1. A method for suppressing noise from a digital audio signal, the method comprising:
obtaining the digital audio signal;
dividing the digital audio signal into sub-bands of non-uniform frequency division essentially mitigating Bark scale, corresponding sub-band signals having downsampling ratios by which a frame rate of an audio encoder, expressed in a number of samples in each frame, is divisible;
calculating coarse estimates of signal levels for said non-uniform sub-bands;
calculating smoothed signal level estimates for said non-uniform sub-bands based on the coarse estimates; and
combining the processed sub-band signals into a digital output signal.
2. The method according to claim 1, the method further comprising:
processing the sub-band signals frame by frame, wherein a length of a processing frame is selected such that a length of an audio frame of the audio encoder is divisible by the length of said processing frame.
3. The method according to claim 1, wherein said step of dividing the digital audio signal further comprises:
dividing the digital audio signal into sub-band signals of uniform frequency division, said sub-band signals having sampling rates by which the frame rate of the audio encoder is divisible; and
combining said uniform sub-band signals into non-uniform sub-bands that essentially mitigate Bark scale.

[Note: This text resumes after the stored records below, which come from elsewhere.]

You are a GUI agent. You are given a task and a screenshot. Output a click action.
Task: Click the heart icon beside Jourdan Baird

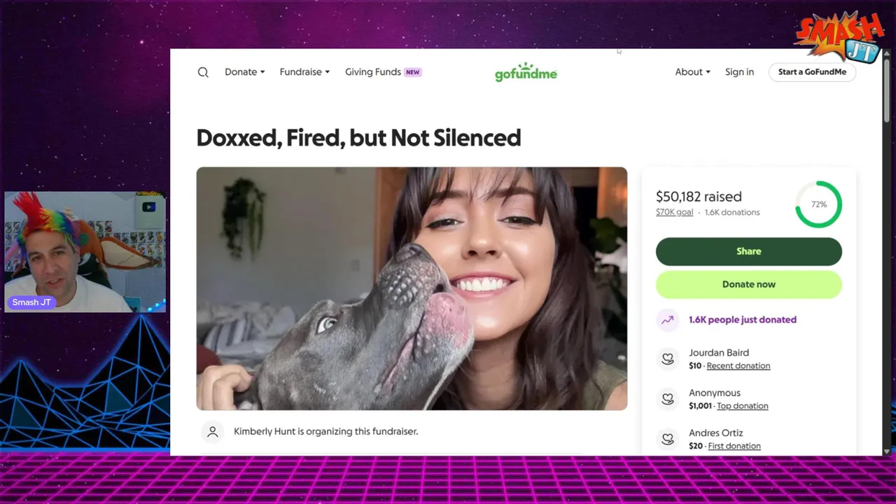668,359
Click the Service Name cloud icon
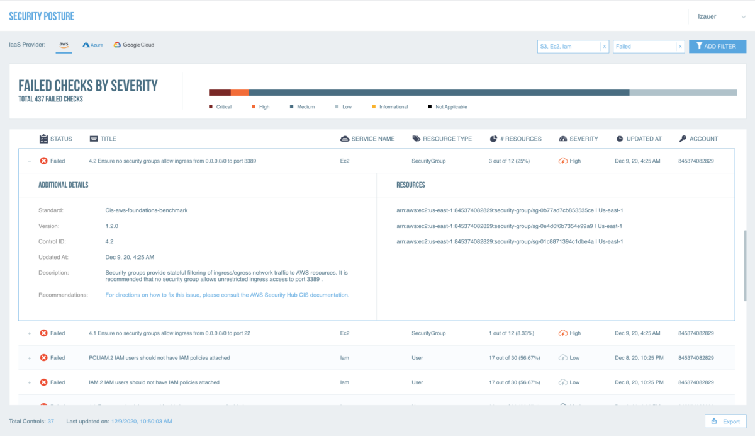755x436 pixels. [344, 139]
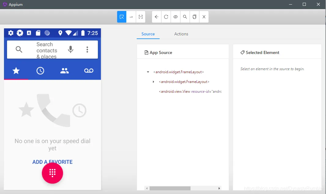This screenshot has height=194, width=326.
Task: Click the horizontal scrollbar in App Source
Action: (170, 188)
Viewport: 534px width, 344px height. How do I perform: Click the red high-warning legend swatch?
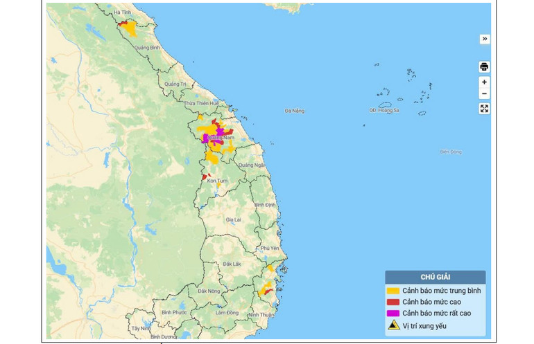[393, 302]
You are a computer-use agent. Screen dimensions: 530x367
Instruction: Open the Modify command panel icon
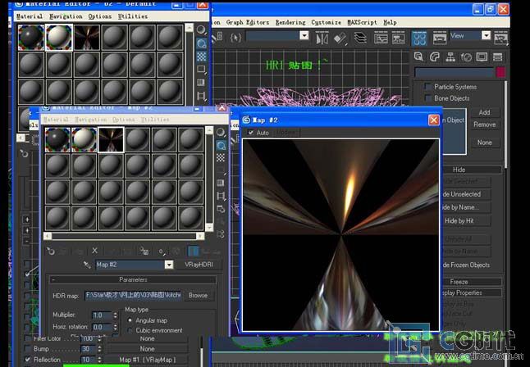pyautogui.click(x=434, y=57)

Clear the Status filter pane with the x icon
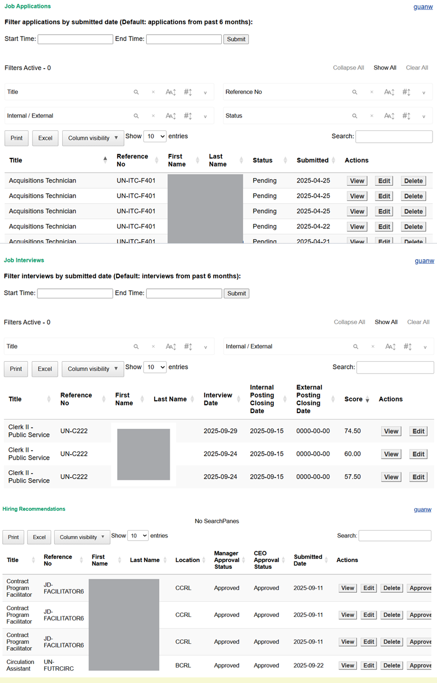tap(371, 116)
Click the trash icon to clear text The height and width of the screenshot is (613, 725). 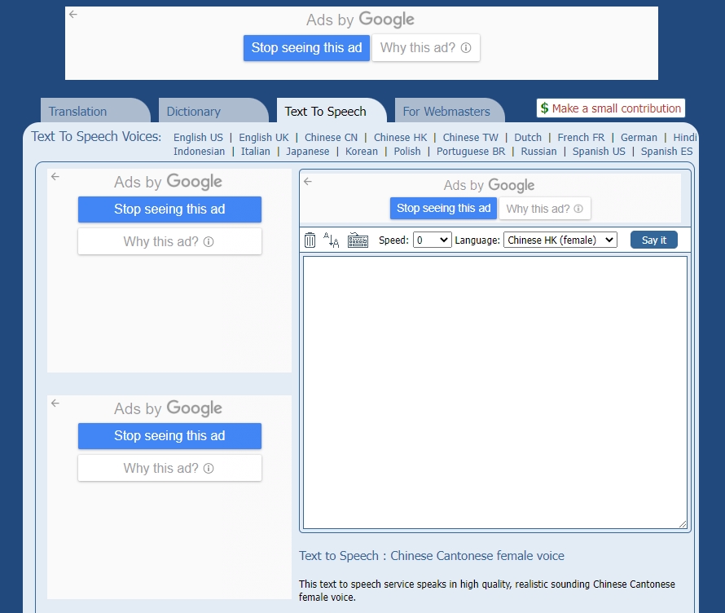click(310, 240)
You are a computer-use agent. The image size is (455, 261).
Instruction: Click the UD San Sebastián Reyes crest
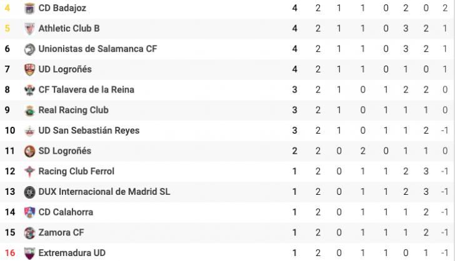(x=29, y=131)
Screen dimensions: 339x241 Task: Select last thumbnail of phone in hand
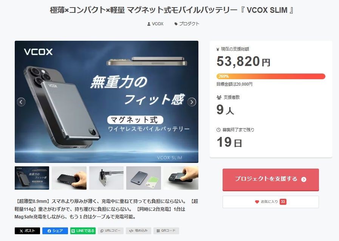tap(181, 178)
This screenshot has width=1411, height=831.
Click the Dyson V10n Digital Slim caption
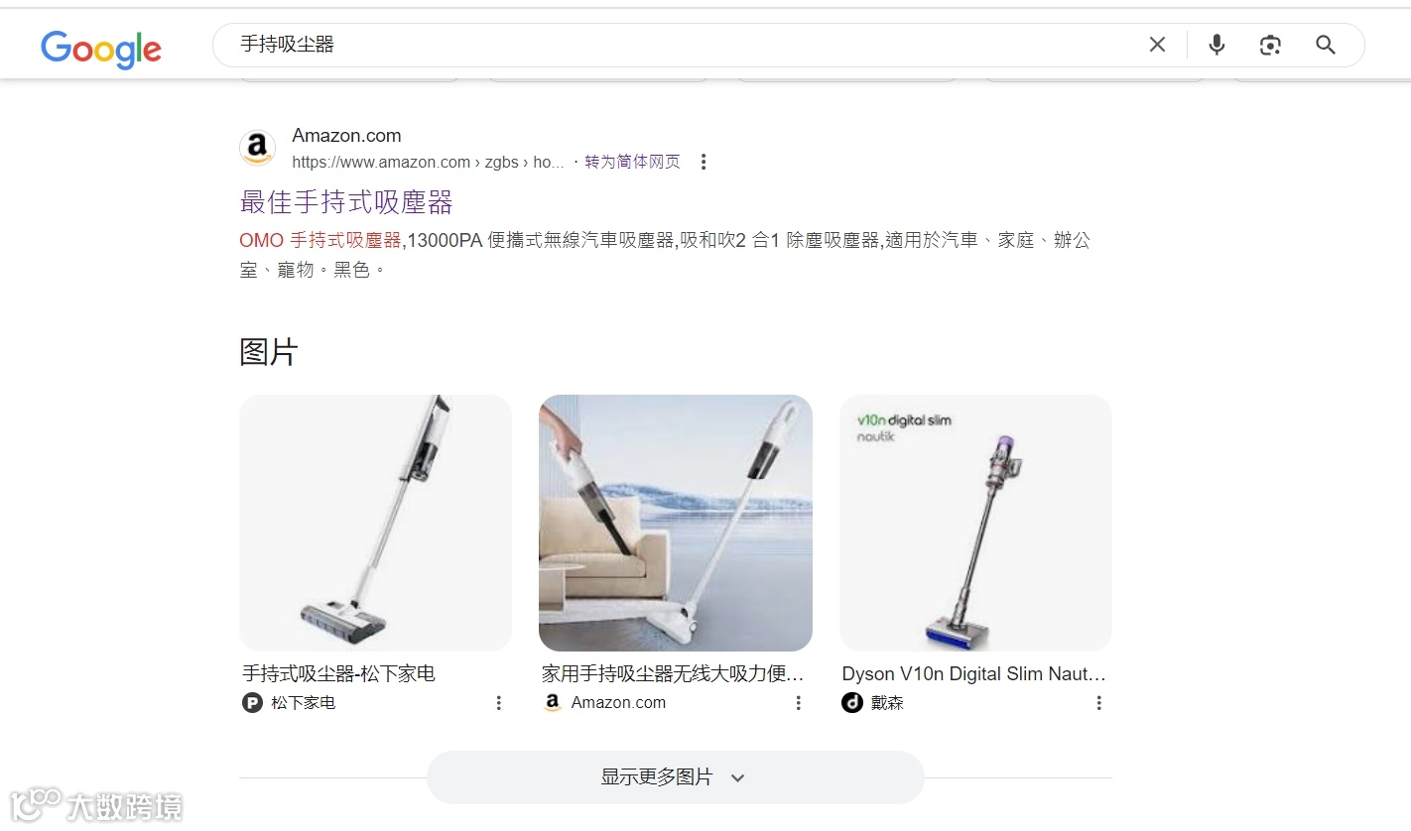(x=973, y=674)
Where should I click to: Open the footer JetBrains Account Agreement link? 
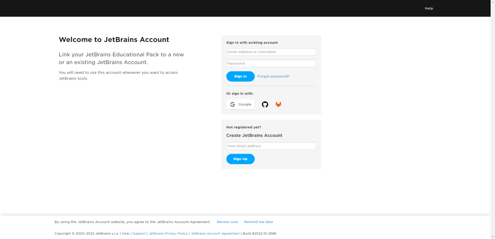pos(215,234)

4. The method according to claim 1, wherein
the coarse estimates of the signal levels for said non-uniform sub-bands is computed by averaging absolute values of samples over a frame and over corresponding sub-band signals.
5. The method according to claim 1, wherein said step of calculating the smoothed signal level estimates further comprises:
calculating two smoothed signal level estimates of the signal level, the first estimate reflecting smoothly the changes in the signal level and the second estimate reflecting fast changes in the signal level; and
indicating changes in the signal level by comparing the relative difference of said first and second estimates to a threshold value.
6. The method according to claim 1, the method further comprising:
downsampling the sub-band signals by a downsampling ratio of 8 for a narrowband audio signal and by a downsampling ratio of 16 for a wideband audio signal.
7. The method according to claim 1, the method further comprising:
dividing the digital signal into sub-band signals of non-uniform frequency division, whereby a downsampling ratio for lower frequencies of a spectrum is different than for upper frequencies of the spectrum.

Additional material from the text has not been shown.